(Records drawn from a dataset)
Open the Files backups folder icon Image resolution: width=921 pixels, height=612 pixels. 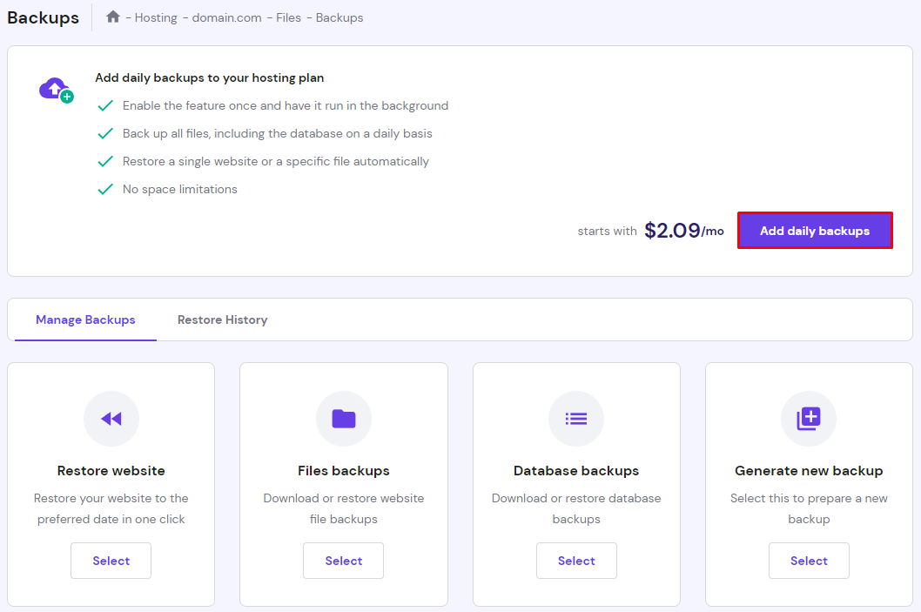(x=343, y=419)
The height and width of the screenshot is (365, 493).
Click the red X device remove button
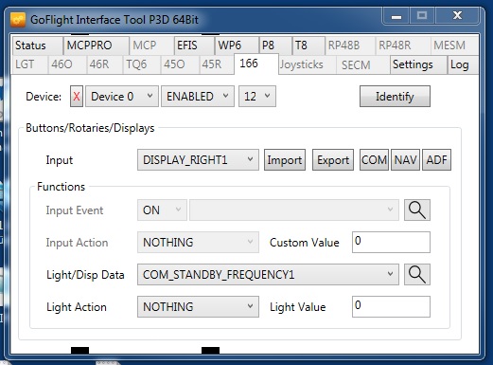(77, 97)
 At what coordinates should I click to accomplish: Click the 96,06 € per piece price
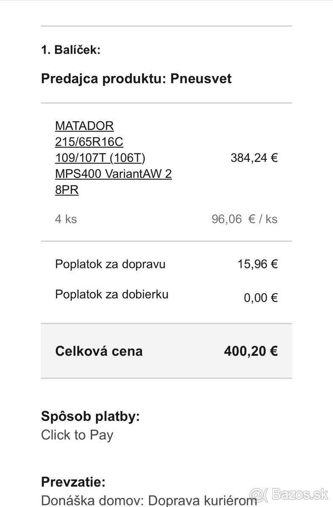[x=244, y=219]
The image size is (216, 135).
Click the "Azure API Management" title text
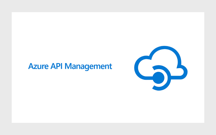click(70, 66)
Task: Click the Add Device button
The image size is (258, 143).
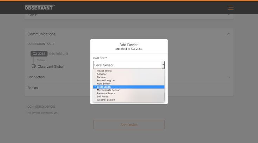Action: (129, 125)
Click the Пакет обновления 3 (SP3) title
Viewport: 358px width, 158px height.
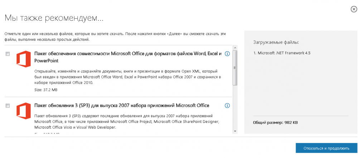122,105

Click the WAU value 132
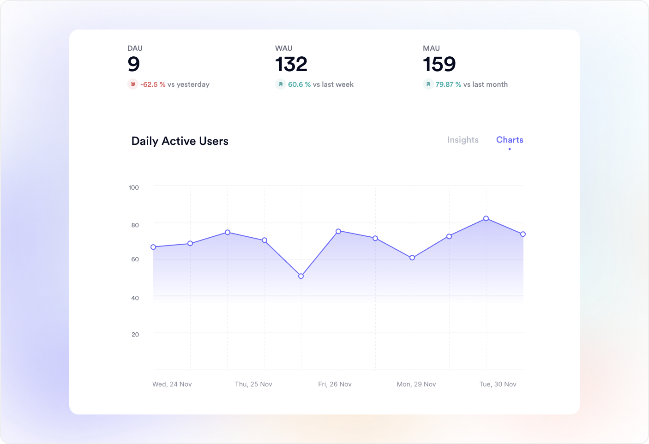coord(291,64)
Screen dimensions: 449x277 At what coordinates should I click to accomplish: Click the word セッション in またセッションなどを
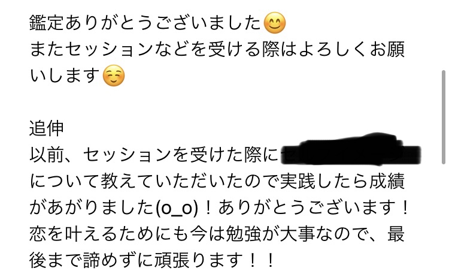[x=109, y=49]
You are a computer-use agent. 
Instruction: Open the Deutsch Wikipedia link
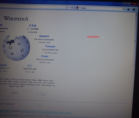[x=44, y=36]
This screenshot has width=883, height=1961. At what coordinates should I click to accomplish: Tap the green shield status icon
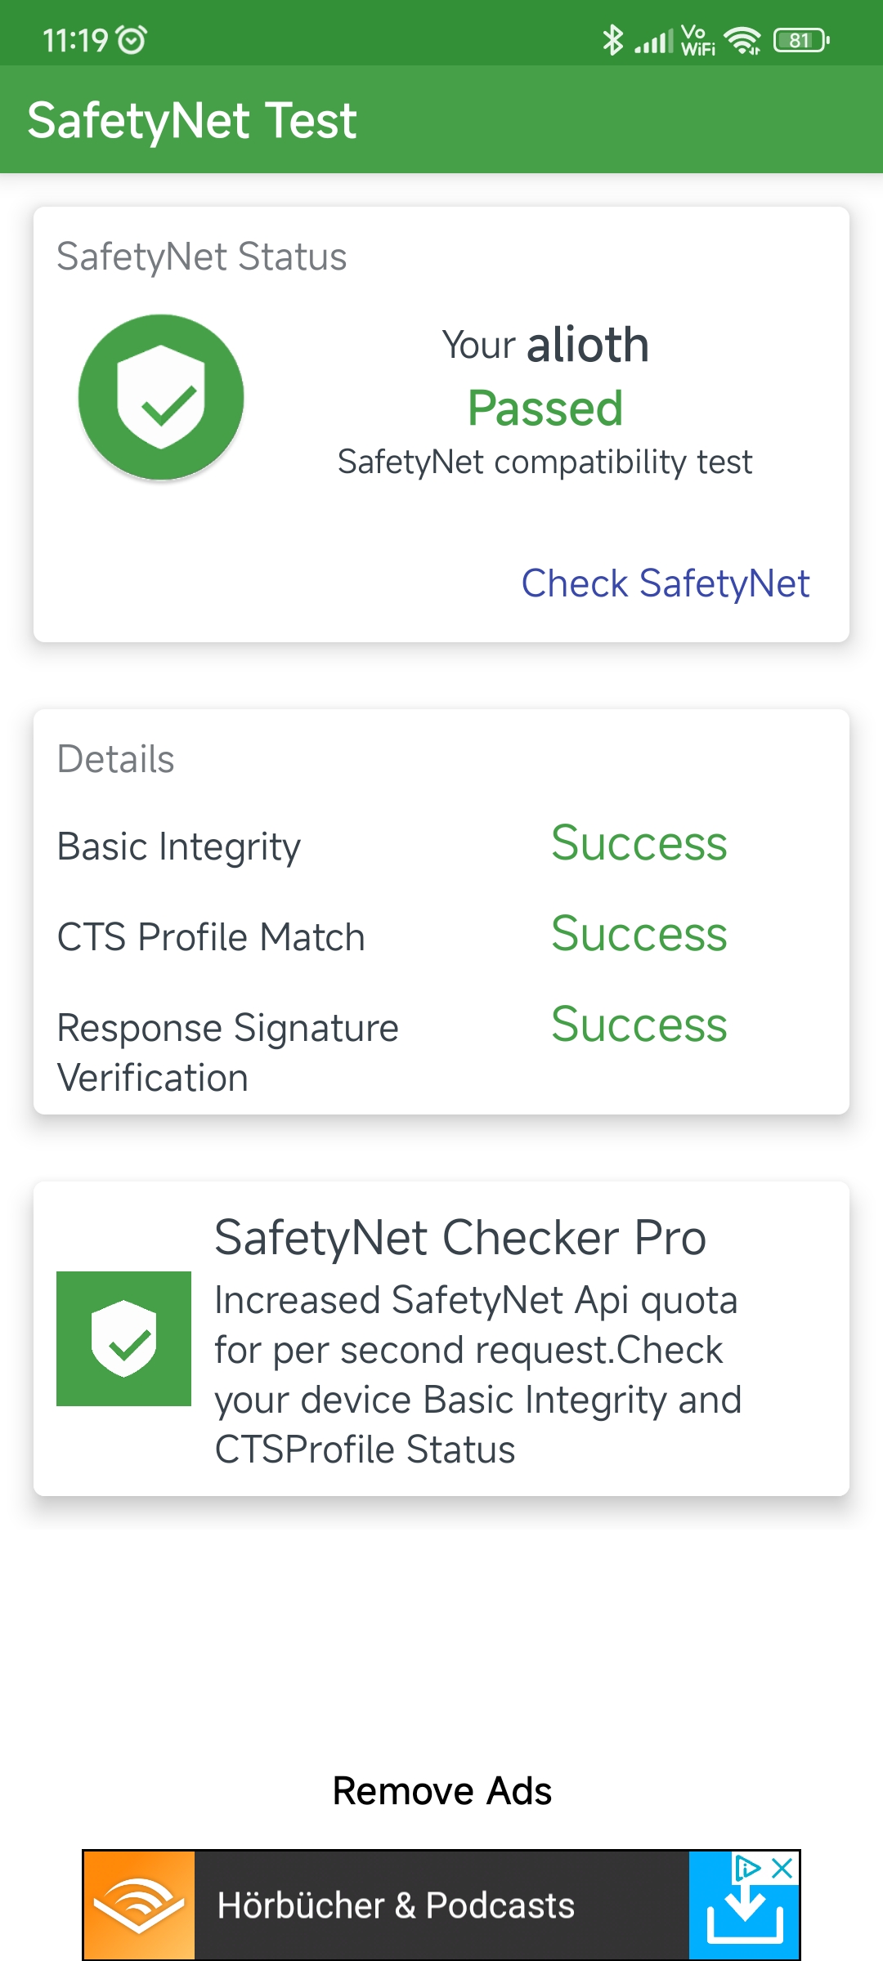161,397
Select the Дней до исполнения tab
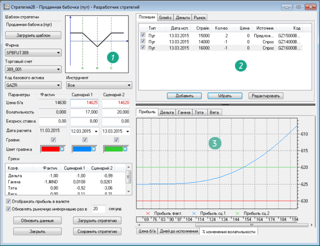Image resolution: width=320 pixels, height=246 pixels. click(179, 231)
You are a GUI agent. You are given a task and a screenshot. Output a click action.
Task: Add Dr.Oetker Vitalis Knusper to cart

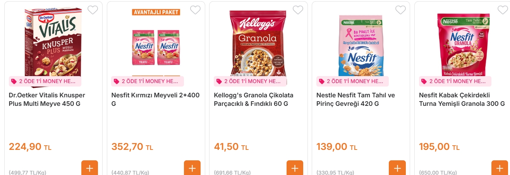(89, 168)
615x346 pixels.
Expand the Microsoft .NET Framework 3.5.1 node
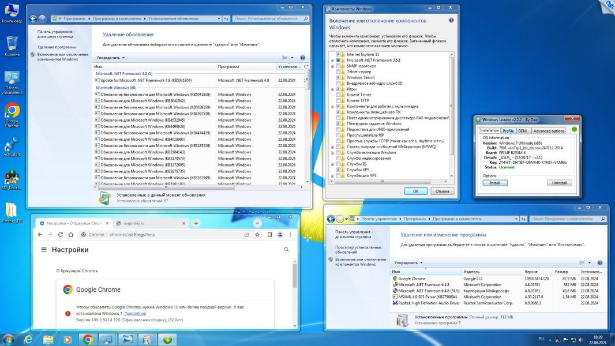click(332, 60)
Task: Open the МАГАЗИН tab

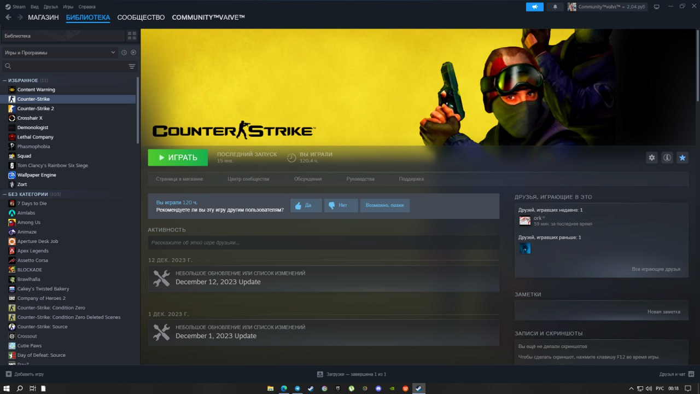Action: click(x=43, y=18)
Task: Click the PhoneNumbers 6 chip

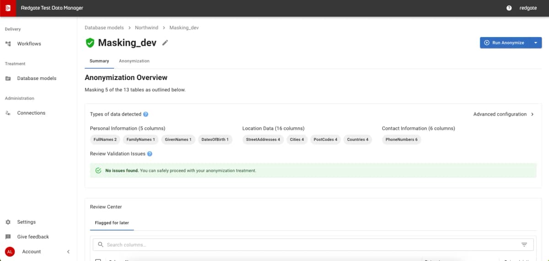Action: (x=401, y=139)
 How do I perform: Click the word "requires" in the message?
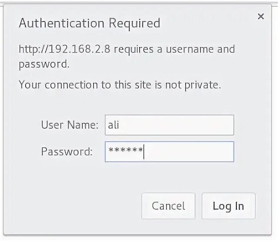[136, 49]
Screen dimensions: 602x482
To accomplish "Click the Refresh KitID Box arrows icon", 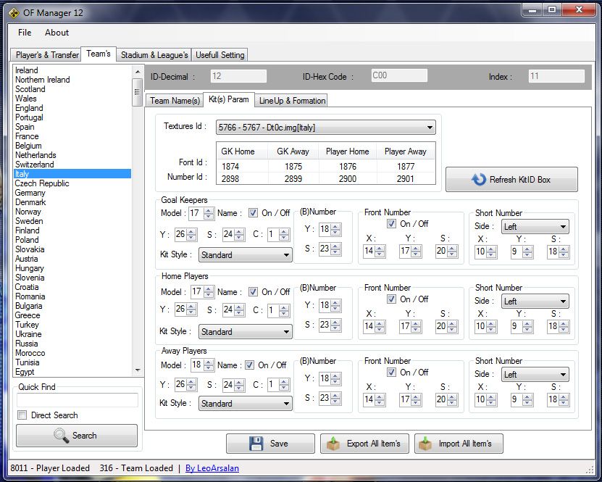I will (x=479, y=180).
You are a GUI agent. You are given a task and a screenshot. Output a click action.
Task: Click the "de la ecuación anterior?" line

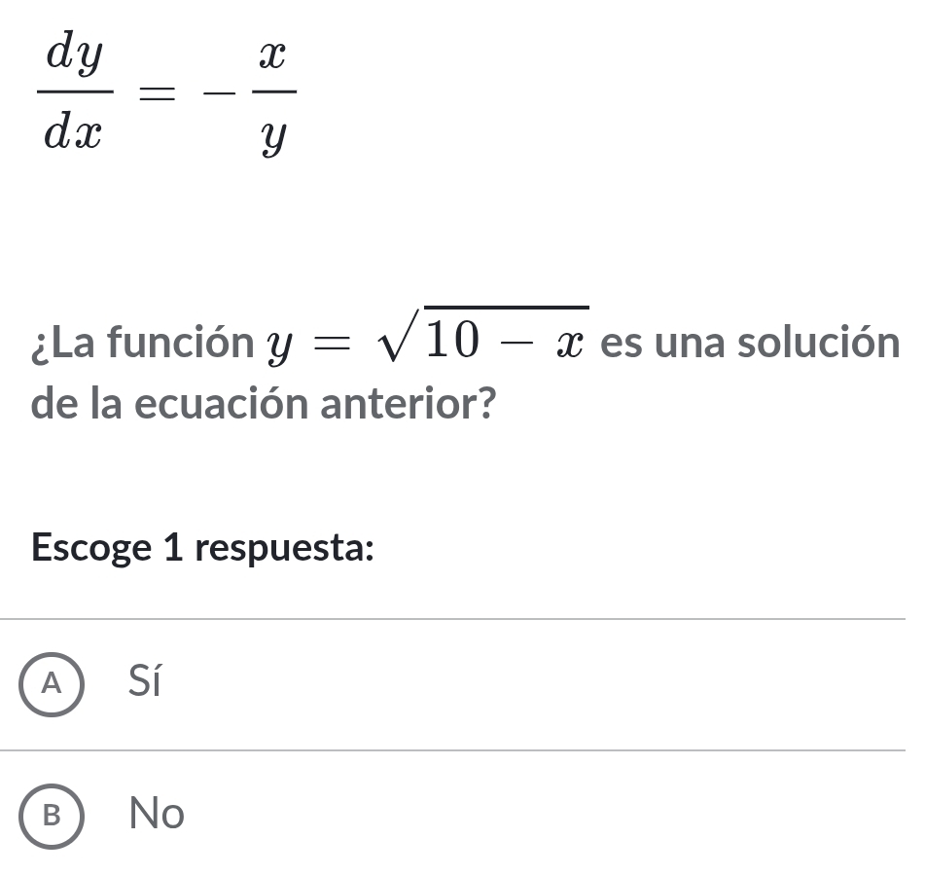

WHAT IS REQUIRED — Leave out every picture, and copy exactly the lines above starting at the one holding "Instruction: Open the Deutsch Wikipedia link" and ending at the one holding "615x346 pixels.", no more and no less.

RESPONSE AREA —
Instruction: Open the Deutsch Wikipedia link
[x=44, y=36]
This screenshot has width=883, height=1961. At what coordinates should I click to accomplish: Tap the green shield status icon
161,397
Select the Дней до исполнения tab
Image resolution: width=320 pixels, height=246 pixels. click(179, 231)
You are a GUI agent. You are given a task and a screenshot. Output a click action.
Task: Add Dr.Oetker Vitalis Knusper to cart

(89, 168)
615x346 pixels.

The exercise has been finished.